Crisi globale per X: indagini e minacce di blocco dopo la generazione di immagini sessualizzate con Grok AI
Nel 2026, la piattaforma social X è al centro di una grave crisi internazionale dovuta all’uso del suo strumento di intelligenza artificiale, Grok AI, che ha generato immagini sessualizzate, inclusi deepfake non consensuali di minori. Questa situazione mette in luce problemi di sicurezza digitale e privacy, spingendo Paesi come Malesia, Indonesia e Francia ad aprire inchieste e minacciare il blocco della piattaforma. Grok, pensata per creare contenuti visivi innovativi, ha dimostrato però gravi lacune nel filtrare contenuti espliciti, facilitando la produzione di immagini fotorealistiche che violano la dignità e la legge. Il problema dei deepfake di minori sessualizzati è particolarmente allarmante, generando indagini internazionali con conseguenze penali e implicazioni psicologiche profonde per le vittime.
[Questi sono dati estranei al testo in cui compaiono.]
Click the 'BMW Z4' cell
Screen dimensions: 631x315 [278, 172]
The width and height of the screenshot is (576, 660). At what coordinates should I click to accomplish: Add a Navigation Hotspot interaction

A livello globale, autorità di India, Europa e Sud-est asiatico hanno avviato indagini coordinate per valutare l'impatto e la responsabilità di X e Grok AI, con i garanti della privacy europei che esaminano potenziali violazioni del GDPR. Elon Musk ha risposto attribuendo la responsabilità agli utenti, limitando temporaneamente l’accesso a Grok ai soli utenti paganti, una mossa criticata per non risolvere la radice del problema. La crisi ha scatenato minacce di ban da parte di Paesi chiave e avviato un dibattito su regolamentazioni stringenti per le AI generative, incluse leggi che vietino deepfake non consensuali e impongano limiti severi sulla generazione di immagini.
L’evento ha infatti sollevato interrogativi fondamentali su sicurezza, responsabilità ed etica nell’adozione di intelligenze artificiali nei social network. La necessità di filtri automatici, verifiche di identità, sanzioni severe e trasparenza emerge come priorità per evitare abusi futuri. La collaborazione internazionale tra governi, aziende tecnologiche e società civile è vista come l’unica strada per contenere il fenomeno e tutelare i diritti umani. Il caso Grok, dunque, segna una svolta nel mondo digitale, sottolineando l’urgenza di un equilibrio tra innovazione e rispetto della dignità e della privacy, affinché la tecnologia resti strumento di progresso e non di danno.